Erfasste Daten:
╭──
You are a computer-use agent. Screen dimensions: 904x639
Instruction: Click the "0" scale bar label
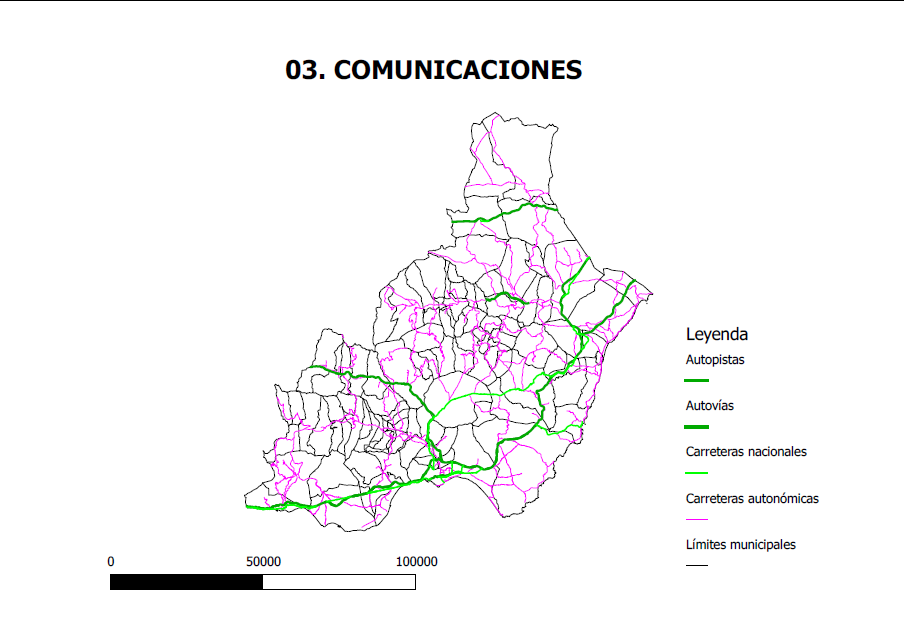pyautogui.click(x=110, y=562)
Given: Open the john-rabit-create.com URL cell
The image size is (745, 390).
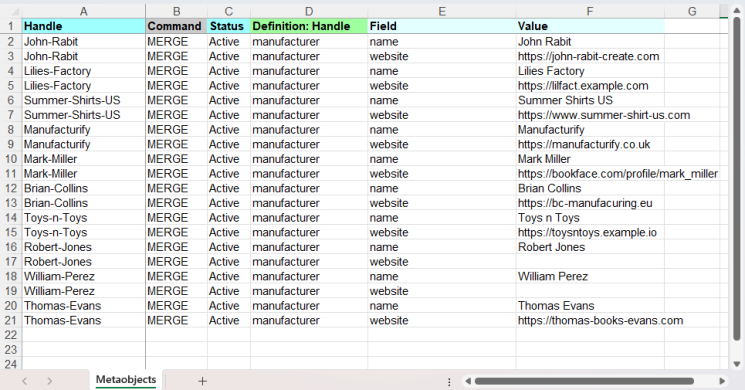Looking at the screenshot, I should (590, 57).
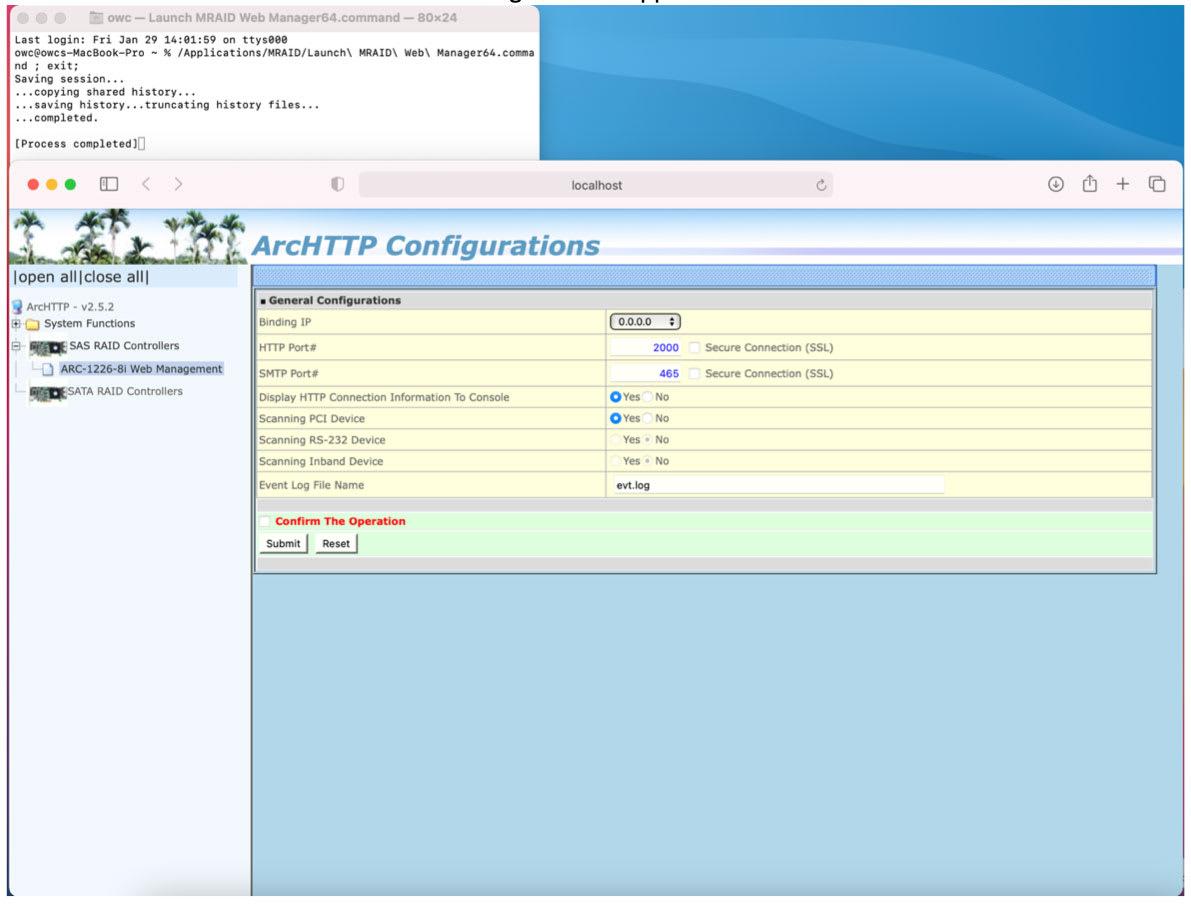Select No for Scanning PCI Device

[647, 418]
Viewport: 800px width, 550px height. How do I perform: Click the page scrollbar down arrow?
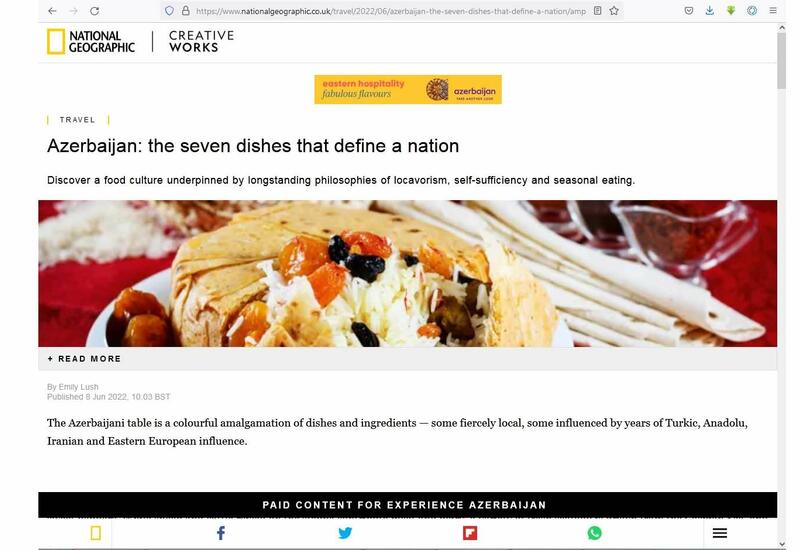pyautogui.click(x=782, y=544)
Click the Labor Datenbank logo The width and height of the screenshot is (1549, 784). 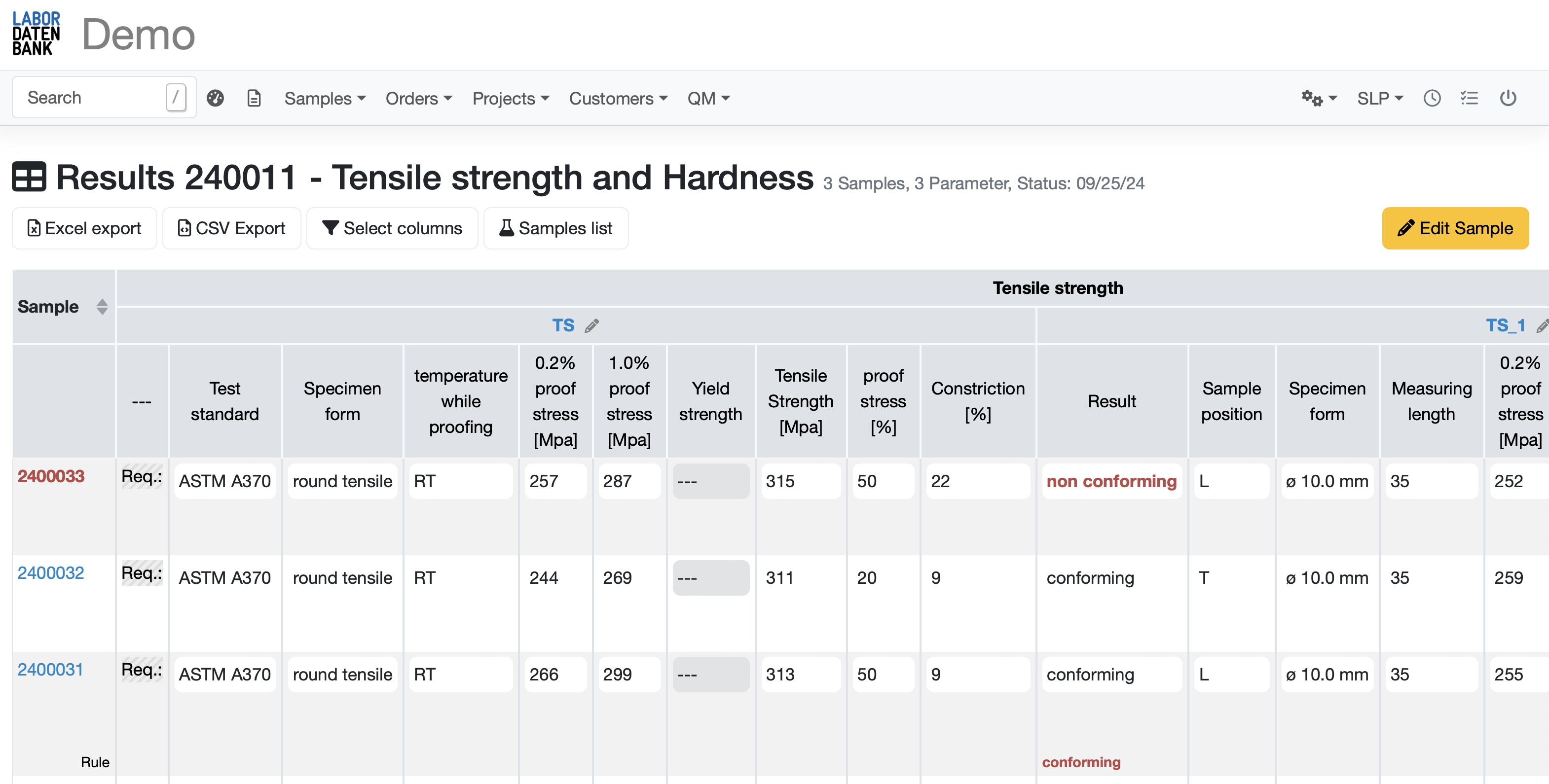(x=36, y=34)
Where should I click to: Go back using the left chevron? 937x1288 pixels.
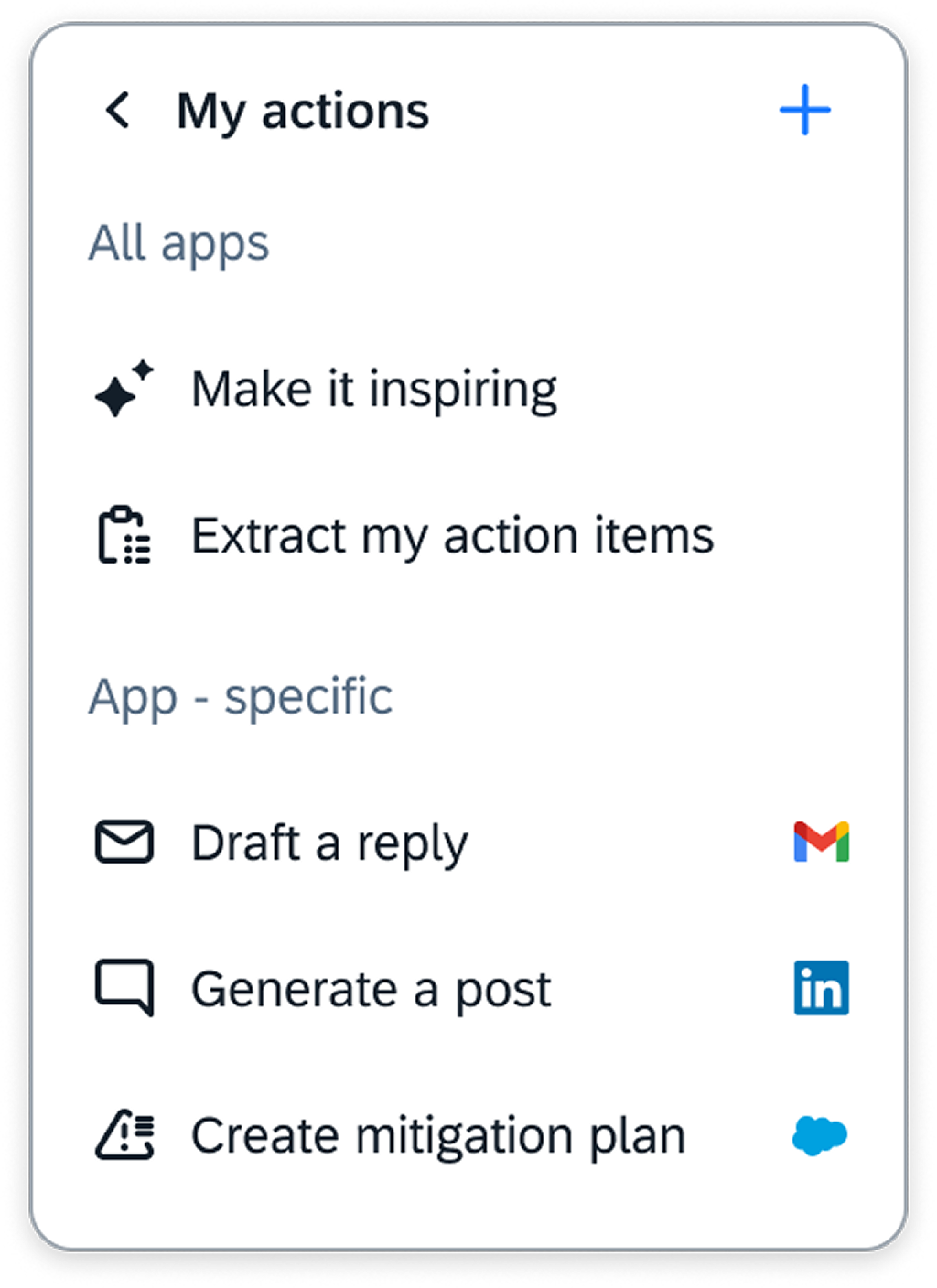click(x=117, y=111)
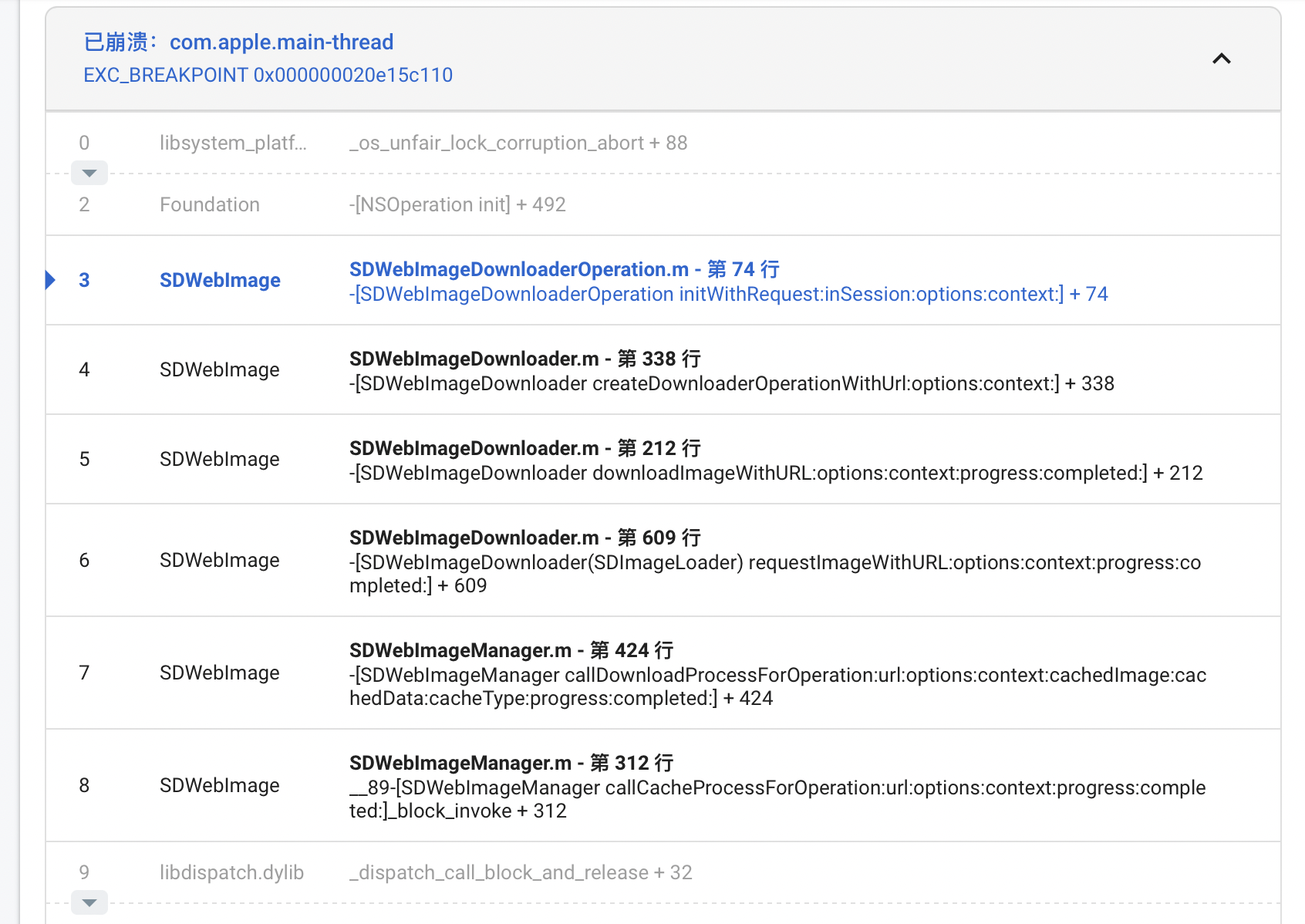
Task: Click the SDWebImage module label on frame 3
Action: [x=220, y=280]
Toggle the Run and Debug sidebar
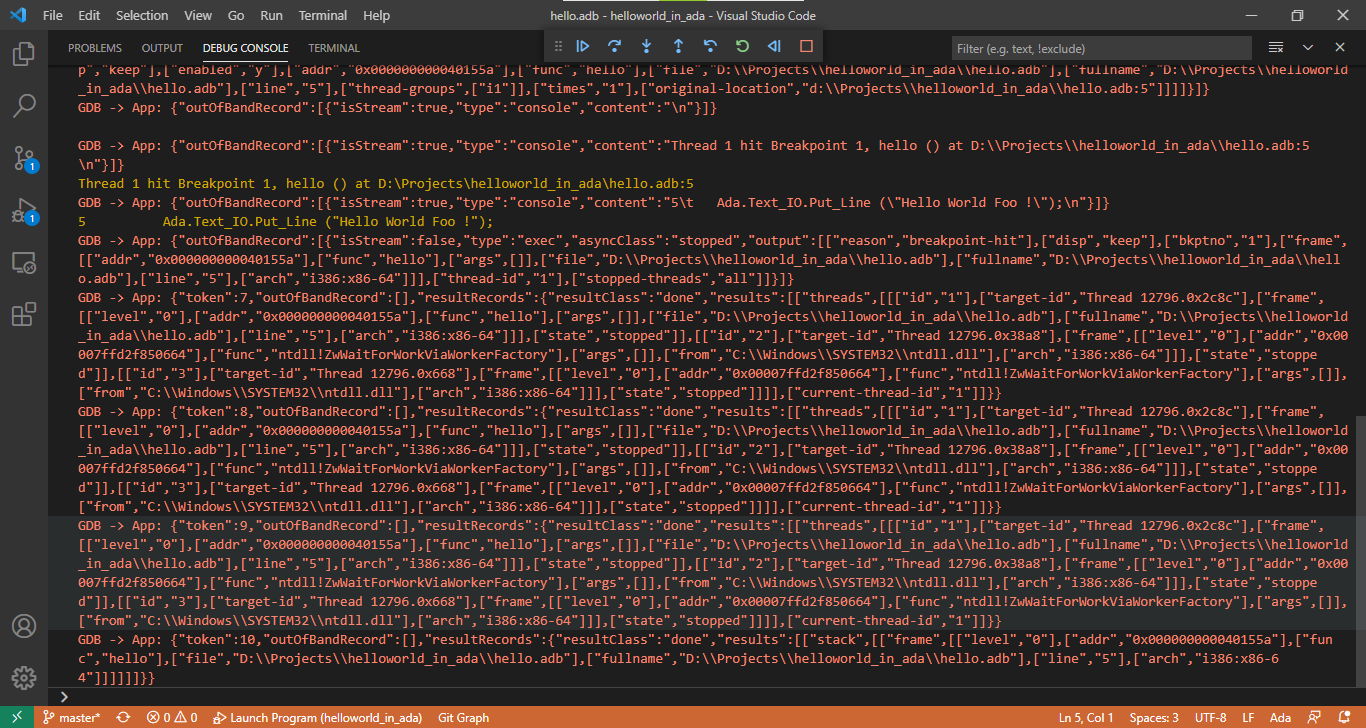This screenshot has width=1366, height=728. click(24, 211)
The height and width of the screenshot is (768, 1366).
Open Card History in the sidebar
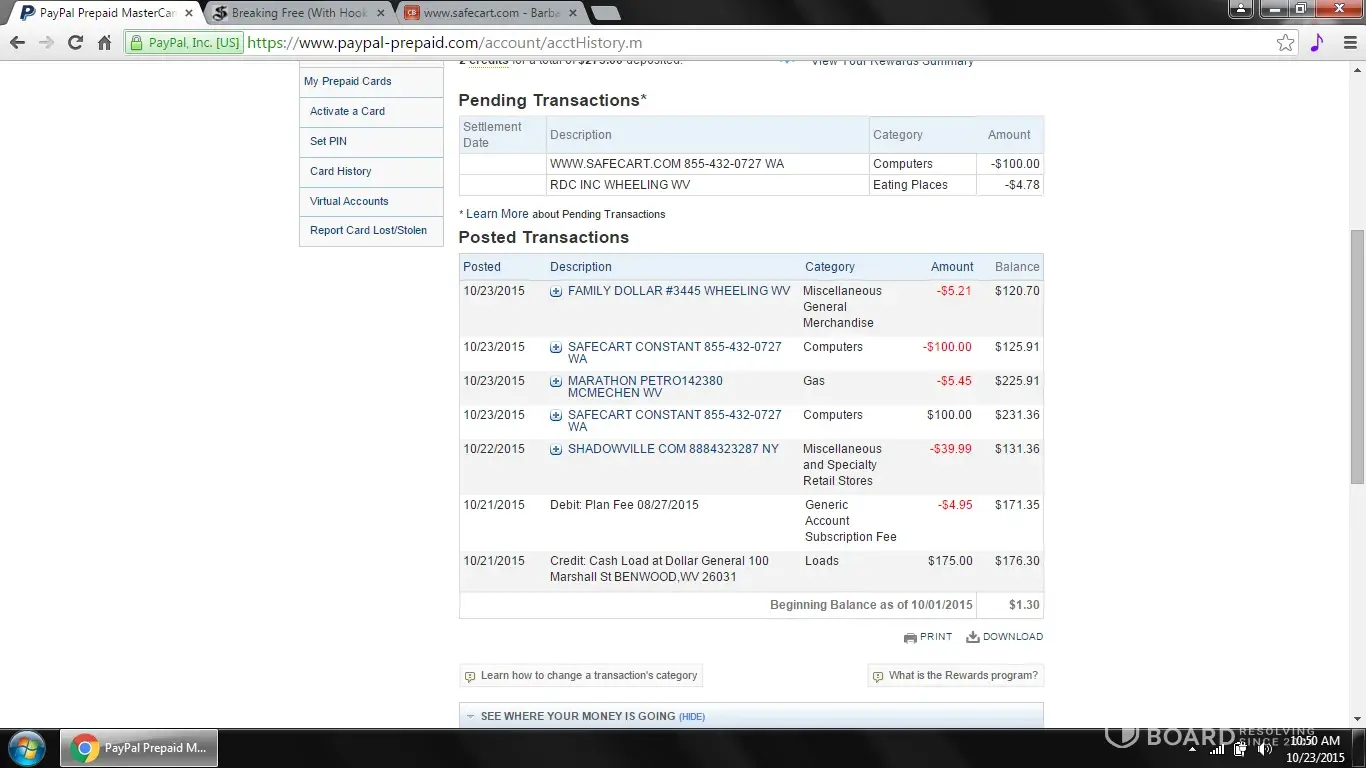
╰──
Ordne die Zeilen von der Zeile mit "The height and" bis einschließlich zur letzten Zeile als Markdown-Tabelle mit den Spalten „Nr“ und „Inhalt“ an, ohne leere Zeilen. Lass die Bilder in der Antwort weg.

• _Richtige Lösung_:
| Nr | Inhalt |
|---|---|
| 1 | The height and width of the screenshot is (768, 1366). |
| 2 | Open Card History in the sidebar |